*** Opening of DATASET EXTRACT ***

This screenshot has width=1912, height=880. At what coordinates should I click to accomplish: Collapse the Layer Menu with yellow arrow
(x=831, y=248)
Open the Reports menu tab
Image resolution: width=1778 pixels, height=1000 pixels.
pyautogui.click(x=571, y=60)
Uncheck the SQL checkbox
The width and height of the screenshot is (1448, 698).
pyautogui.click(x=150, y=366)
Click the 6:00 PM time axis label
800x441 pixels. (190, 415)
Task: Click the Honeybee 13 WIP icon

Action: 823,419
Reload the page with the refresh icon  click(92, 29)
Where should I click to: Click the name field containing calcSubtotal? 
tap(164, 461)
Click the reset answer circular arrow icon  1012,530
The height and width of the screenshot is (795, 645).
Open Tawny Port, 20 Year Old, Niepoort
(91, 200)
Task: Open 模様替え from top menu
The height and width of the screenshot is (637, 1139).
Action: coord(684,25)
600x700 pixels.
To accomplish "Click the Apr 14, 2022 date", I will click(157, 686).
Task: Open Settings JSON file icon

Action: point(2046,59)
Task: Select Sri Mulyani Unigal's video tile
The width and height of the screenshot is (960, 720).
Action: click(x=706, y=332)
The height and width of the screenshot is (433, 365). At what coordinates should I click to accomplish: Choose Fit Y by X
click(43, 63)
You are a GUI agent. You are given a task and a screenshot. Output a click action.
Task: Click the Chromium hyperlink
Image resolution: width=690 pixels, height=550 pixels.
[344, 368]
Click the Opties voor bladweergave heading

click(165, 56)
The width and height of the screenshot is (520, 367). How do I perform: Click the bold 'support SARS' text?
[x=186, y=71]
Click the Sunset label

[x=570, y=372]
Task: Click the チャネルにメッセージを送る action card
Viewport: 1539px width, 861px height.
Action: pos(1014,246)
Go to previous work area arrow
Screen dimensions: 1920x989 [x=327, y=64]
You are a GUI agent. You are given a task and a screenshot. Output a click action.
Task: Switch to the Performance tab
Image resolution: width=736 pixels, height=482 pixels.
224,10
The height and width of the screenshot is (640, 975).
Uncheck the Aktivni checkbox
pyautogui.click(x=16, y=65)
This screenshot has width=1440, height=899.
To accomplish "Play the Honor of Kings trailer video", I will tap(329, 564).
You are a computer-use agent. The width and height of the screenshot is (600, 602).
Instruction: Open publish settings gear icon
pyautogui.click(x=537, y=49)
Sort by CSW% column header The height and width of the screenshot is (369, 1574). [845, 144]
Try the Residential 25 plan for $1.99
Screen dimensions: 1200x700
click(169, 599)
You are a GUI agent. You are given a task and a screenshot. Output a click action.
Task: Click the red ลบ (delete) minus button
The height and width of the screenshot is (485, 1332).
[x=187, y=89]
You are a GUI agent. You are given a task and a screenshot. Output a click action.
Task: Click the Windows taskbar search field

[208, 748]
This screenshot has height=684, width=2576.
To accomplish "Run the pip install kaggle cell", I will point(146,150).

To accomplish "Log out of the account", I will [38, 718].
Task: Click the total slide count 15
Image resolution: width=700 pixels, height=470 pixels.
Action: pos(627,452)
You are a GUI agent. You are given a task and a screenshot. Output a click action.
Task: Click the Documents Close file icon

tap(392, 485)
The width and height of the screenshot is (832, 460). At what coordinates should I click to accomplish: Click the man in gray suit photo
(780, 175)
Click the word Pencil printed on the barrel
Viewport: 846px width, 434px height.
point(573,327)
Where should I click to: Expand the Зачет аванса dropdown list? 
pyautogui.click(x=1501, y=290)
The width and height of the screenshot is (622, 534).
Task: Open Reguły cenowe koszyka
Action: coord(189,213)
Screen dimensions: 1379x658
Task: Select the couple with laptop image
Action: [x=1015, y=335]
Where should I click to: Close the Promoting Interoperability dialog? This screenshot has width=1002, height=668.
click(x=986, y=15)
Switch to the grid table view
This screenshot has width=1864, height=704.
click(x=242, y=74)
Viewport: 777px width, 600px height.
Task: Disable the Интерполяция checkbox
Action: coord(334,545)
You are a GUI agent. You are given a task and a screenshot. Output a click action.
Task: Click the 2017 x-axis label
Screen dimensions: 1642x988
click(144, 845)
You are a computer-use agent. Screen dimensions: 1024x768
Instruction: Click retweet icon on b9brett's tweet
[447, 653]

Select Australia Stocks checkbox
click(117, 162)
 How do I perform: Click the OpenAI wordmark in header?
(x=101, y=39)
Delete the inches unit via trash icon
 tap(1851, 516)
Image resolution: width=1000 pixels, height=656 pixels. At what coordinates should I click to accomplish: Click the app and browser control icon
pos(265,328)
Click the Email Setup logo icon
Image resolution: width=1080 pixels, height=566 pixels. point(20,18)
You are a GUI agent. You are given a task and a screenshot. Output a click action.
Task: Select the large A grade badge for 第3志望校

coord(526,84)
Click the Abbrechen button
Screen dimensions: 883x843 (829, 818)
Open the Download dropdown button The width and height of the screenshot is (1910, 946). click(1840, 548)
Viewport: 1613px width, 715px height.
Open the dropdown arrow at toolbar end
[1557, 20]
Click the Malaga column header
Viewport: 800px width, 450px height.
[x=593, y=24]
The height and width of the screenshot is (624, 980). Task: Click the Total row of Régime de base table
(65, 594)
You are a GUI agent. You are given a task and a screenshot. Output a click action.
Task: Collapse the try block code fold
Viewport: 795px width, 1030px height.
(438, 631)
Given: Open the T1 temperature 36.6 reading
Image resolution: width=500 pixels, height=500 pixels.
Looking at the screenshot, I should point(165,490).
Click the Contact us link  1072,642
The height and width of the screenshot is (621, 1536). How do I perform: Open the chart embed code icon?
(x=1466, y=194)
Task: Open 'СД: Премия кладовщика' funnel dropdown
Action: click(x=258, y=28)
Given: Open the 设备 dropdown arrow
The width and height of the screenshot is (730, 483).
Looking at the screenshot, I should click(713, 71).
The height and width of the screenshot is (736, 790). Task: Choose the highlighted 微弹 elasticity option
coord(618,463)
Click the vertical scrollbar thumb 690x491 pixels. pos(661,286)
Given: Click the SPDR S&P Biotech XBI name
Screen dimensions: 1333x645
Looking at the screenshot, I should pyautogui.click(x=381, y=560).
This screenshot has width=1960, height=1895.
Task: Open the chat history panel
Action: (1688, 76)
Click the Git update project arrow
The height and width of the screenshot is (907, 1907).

*** Close of DATASET EXTRACT ***

TASK OBJECTIVE: Copy out every line of the material above that mentions the word "will".

SOLUTION TO THIS PROBLEM:
To accomplish "Click the Apr 14, 2022 date", I will click(157, 686).
To accomplish "Play the Honor of Kings trailer video", I will tap(329, 564).
To accomplish "Run the pip install kaggle cell", I will point(146,150).
To accomplish "Log out of the account", I will [38, 718].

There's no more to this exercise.